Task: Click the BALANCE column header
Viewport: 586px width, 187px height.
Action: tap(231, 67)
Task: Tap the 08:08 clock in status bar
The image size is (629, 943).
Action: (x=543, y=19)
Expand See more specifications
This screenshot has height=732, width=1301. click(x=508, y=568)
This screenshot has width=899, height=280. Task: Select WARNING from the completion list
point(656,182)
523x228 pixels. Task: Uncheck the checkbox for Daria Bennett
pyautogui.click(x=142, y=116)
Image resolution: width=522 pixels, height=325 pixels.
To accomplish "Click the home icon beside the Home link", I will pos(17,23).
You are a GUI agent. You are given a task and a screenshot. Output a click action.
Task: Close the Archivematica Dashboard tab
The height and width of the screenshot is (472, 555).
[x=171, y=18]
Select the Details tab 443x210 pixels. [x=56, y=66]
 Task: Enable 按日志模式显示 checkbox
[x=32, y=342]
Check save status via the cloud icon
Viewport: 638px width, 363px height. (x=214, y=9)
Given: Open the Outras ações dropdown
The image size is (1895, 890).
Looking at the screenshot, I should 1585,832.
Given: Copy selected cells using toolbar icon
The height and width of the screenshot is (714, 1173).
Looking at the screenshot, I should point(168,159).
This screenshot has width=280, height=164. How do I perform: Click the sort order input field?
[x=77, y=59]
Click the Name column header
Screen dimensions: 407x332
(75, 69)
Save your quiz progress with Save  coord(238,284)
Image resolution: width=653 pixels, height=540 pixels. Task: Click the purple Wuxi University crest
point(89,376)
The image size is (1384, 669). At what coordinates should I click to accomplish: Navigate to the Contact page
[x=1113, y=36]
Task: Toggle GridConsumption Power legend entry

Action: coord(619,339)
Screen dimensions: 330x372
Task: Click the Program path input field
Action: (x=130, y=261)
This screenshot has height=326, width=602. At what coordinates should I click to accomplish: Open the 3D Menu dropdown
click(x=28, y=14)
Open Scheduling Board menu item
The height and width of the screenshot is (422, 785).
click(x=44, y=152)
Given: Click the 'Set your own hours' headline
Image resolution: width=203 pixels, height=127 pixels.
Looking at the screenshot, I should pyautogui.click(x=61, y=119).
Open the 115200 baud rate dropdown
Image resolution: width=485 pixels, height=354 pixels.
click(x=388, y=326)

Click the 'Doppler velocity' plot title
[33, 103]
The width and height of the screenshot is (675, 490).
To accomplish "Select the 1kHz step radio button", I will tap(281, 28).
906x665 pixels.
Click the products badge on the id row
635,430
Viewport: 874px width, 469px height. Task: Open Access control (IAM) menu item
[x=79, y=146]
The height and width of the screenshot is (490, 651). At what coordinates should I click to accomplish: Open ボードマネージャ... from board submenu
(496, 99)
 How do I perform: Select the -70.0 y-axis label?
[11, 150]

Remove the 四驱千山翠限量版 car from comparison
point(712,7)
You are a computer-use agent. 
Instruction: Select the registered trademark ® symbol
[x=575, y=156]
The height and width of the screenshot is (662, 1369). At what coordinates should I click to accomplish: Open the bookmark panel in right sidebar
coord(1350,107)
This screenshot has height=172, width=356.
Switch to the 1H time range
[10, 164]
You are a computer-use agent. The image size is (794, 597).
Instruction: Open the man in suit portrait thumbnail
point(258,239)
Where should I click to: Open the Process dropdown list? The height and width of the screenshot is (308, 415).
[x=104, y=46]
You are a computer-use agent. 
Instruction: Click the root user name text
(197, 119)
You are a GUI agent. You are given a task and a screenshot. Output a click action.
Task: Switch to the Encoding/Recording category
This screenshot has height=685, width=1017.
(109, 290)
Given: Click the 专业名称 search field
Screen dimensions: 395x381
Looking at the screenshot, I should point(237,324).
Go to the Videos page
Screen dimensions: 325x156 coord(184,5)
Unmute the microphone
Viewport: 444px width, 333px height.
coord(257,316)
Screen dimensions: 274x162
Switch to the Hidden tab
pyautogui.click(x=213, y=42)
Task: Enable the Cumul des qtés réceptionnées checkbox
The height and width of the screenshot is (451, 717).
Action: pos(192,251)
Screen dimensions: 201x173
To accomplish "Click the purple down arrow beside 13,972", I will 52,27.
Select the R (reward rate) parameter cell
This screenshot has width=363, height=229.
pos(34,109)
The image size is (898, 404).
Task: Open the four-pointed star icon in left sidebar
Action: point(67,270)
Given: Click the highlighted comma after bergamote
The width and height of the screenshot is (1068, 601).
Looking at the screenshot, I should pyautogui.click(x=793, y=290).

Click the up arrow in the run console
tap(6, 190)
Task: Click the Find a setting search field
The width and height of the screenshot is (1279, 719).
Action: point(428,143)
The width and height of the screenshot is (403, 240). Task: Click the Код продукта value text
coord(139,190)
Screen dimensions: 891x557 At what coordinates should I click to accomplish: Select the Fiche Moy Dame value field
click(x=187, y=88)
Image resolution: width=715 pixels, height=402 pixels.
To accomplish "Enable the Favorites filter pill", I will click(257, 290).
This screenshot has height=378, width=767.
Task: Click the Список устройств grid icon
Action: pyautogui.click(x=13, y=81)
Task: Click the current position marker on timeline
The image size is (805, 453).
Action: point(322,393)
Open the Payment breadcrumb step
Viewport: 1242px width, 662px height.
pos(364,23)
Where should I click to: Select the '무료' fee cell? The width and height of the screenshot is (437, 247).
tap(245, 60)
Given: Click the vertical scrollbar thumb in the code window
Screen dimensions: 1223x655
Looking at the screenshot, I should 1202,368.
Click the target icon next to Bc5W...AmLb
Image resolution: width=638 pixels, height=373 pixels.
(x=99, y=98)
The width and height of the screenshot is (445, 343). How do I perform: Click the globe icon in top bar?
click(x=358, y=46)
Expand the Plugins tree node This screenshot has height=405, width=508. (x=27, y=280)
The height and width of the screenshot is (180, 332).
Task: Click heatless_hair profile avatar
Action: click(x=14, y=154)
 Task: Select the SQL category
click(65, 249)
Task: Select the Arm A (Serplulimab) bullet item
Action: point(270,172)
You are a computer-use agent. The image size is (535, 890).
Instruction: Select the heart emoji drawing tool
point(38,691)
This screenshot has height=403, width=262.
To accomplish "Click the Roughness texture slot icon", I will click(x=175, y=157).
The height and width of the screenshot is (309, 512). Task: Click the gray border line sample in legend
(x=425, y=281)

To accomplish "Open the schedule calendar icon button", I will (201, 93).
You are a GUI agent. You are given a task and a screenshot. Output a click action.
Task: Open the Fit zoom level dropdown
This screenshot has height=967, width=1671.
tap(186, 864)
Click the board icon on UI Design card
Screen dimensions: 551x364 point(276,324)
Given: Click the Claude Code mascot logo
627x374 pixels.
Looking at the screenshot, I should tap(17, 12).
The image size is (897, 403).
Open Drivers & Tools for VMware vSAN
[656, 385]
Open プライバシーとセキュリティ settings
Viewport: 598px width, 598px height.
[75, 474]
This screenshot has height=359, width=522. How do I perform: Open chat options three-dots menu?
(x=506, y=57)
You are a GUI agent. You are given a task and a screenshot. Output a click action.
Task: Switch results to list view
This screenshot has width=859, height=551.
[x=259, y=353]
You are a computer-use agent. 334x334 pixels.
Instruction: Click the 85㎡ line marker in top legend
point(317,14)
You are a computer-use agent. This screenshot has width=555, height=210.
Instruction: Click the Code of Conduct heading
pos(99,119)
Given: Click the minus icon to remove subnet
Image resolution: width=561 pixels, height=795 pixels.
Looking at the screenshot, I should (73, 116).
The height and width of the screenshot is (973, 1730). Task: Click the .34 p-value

→ EXERCISE INSTRUCTIONS: Print all of the records, leaving each one exactly as it appears above.

→ EXERCISE SOLUTION:
Task: Click the BALANCE column header
Viewport: 586px width, 187px height.
Action: tap(231, 67)
Task: Tap the 08:08 clock in status bar
The image size is (629, 943).
Action: (x=543, y=19)
Expand See more specifications
This screenshot has height=732, width=1301. click(x=508, y=568)
This screenshot has width=899, height=280. Task: Select WARNING from the completion list
point(656,182)
523x228 pixels. Task: Uncheck the checkbox for Daria Bennett
pyautogui.click(x=142, y=116)
Image resolution: width=522 pixels, height=325 pixels.
To accomplish "Click the home icon beside the Home link", I will pos(17,23).
You are a GUI agent. You are given a task and a screenshot. Output a click action.
Task: Close the Archivematica Dashboard tab
The height and width of the screenshot is (472, 555).
[x=171, y=18]
Select the Details tab 443x210 pixels. [x=56, y=66]
 Task: Enable 按日志模式显示 checkbox
[x=32, y=342]
Check save status via the cloud icon
Viewport: 638px width, 363px height. (x=214, y=9)
Given: Open the Outras ações dropdown
The image size is (1895, 890).
Looking at the screenshot, I should 1585,832.
Given: Copy selected cells using toolbar icon
The height and width of the screenshot is (714, 1173).
Looking at the screenshot, I should point(168,159).
This screenshot has width=280, height=164. How do I perform: Click the sort order input field?
[x=77, y=59]
Click the Name column header
Screen dimensions: 407x332
(75, 69)
Save your quiz progress with Save  coord(238,284)
Image resolution: width=653 pixels, height=540 pixels. Task: Click the purple Wuxi University crest
point(89,376)
The image size is (1384, 669). At what coordinates should I click to accomplish: Navigate to the Contact page
[x=1113, y=36]
Task: Toggle GridConsumption Power legend entry

Action: coord(619,339)
Screen dimensions: 330x372
Task: Click the Program path input field
Action: (x=130, y=261)
This screenshot has height=326, width=602. At what coordinates should I click to accomplish: Open the 3D Menu dropdown
click(x=28, y=14)
Open Scheduling Board menu item
The height and width of the screenshot is (422, 785).
click(x=44, y=152)
Given: Click the 'Set your own hours' headline
Image resolution: width=203 pixels, height=127 pixels.
Looking at the screenshot, I should pyautogui.click(x=61, y=119).
Open the 115200 baud rate dropdown
Image resolution: width=485 pixels, height=354 pixels.
click(x=388, y=326)

Click the 'Doppler velocity' plot title
[33, 103]
The width and height of the screenshot is (675, 490).
To accomplish "Select the 1kHz step radio button", I will tap(281, 28).
906x665 pixels.
Click the products badge on the id row
635,430
Viewport: 874px width, 469px height. Task: Open Access control (IAM) menu item
[x=79, y=146]
The height and width of the screenshot is (490, 651). At what coordinates should I click to accomplish: Open ボードマネージャ... from board submenu
(496, 99)
 How do I perform: Select the -70.0 y-axis label?
[11, 150]

Remove the 四驱千山翠限量版 car from comparison
point(712,7)
You are a computer-use agent. 
Instruction: Select the registered trademark ® symbol
[x=575, y=156]
The height and width of the screenshot is (662, 1369). At what coordinates should I click to accomplish: Open the bookmark panel in right sidebar
coord(1350,107)
This screenshot has height=172, width=356.
Switch to the 1H time range
[10, 164]
You are a computer-use agent. The image size is (794, 597).
Instruction: Open the man in suit portrait thumbnail
point(258,239)
Where should I click to: Open the Process dropdown list? The height and width of the screenshot is (308, 415).
[x=104, y=46]
You are a computer-use agent. 
Instruction: Click the root user name text
(197, 119)
You are a GUI agent. You are given a task and a screenshot. Output a click action.
Task: Switch to the Encoding/Recording category
This screenshot has height=685, width=1017.
(109, 290)
Given: Click the 专业名称 search field
Screen dimensions: 395x381
Looking at the screenshot, I should point(237,324).
Go to the Videos page
Screen dimensions: 325x156 coord(184,5)
Unmute the microphone
Viewport: 444px width, 333px height.
coord(257,316)
Screen dimensions: 274x162
Switch to the Hidden tab
pyautogui.click(x=213, y=42)
Task: Enable the Cumul des qtés réceptionnées checkbox
The height and width of the screenshot is (451, 717).
Action: pos(192,251)
Screen dimensions: 201x173
To accomplish "Click the purple down arrow beside 13,972", I will 52,27.
Select the R (reward rate) parameter cell
This screenshot has width=363, height=229.
pos(34,109)
The image size is (898, 404).
Task: Open the four-pointed star icon in left sidebar
Action: point(67,270)
Given: Click the highlighted comma after bergamote
The width and height of the screenshot is (1068, 601).
Looking at the screenshot, I should pyautogui.click(x=793, y=290).

Click the up arrow in the run console
tap(6, 190)
Task: Click the Find a setting search field
The width and height of the screenshot is (1279, 719).
Action: point(428,143)
The width and height of the screenshot is (403, 240). Task: Click the Код продукта value text
coord(139,190)
Screen dimensions: 891x557 At what coordinates should I click to accomplish: Select the Fiche Moy Dame value field
click(x=187, y=88)
Image resolution: width=715 pixels, height=402 pixels.
To accomplish "Enable the Favorites filter pill", I will click(257, 290).
This screenshot has height=378, width=767.
Task: Click the Список устройств grid icon
Action: pyautogui.click(x=13, y=81)
Task: Click the current position marker on timeline
The image size is (805, 453).
Action: point(322,393)
Open the Payment breadcrumb step
Viewport: 1242px width, 662px height.
pos(364,23)
Where should I click to: Select the '무료' fee cell? The width and height of the screenshot is (437, 247).
tap(245, 60)
Given: Click the vertical scrollbar thumb in the code window
Screen dimensions: 1223x655
Looking at the screenshot, I should 1202,368.
Click the target icon next to Bc5W...AmLb
Image resolution: width=638 pixels, height=373 pixels.
(x=99, y=98)
The width and height of the screenshot is (445, 343). How do I perform: Click the globe icon in top bar?
click(x=358, y=46)
Expand the Plugins tree node This screenshot has height=405, width=508. (x=27, y=280)
The height and width of the screenshot is (180, 332).
Task: Click heatless_hair profile avatar
Action: click(x=14, y=154)
 Task: Select the SQL category
click(65, 249)
Task: Select the Arm A (Serplulimab) bullet item
Action: point(270,172)
You are a computer-use agent. The image size is (535, 890).
Instruction: Select the heart emoji drawing tool
point(38,691)
This screenshot has height=403, width=262.
To accomplish "Click the Roughness texture slot icon", I will click(x=175, y=157).
The height and width of the screenshot is (309, 512). Task: Click the gray border line sample in legend
(x=425, y=281)

To accomplish "Open the schedule calendar icon button", I will (201, 93).
You are a GUI agent. You are given a task and a screenshot. Output a click action.
Task: Open the Fit zoom level dropdown
This screenshot has height=967, width=1671.
tap(186, 864)
Click the board icon on UI Design card
Screen dimensions: 551x364 point(276,324)
Given: Click the Claude Code mascot logo
627x374 pixels.
Looking at the screenshot, I should tap(17, 12).
The image size is (897, 403).
Open Drivers & Tools for VMware vSAN
[656, 385]
Open プライバシーとセキュリティ settings
Viewport: 598px width, 598px height.
[75, 474]
This screenshot has height=359, width=522. How do I perform: Open chat options three-dots menu?
(x=506, y=57)
You are a GUI agent. You are given a task and a screenshot. Output a click action.
Task: Switch results to list view
This screenshot has width=859, height=551.
[x=259, y=353]
You are a computer-use agent. 334x334 pixels.
Instruction: Click the 85㎡ line marker in top legend
point(317,14)
You are a computer-use agent. This screenshot has width=555, height=210.
Instruction: Click the Code of Conduct heading
pos(99,119)
Given: Click the minus icon to remove subnet
Image resolution: width=561 pixels, height=795 pixels.
Looking at the screenshot, I should (73, 116).
The height and width of the screenshot is (973, 1730). Task: Click the .34 p-value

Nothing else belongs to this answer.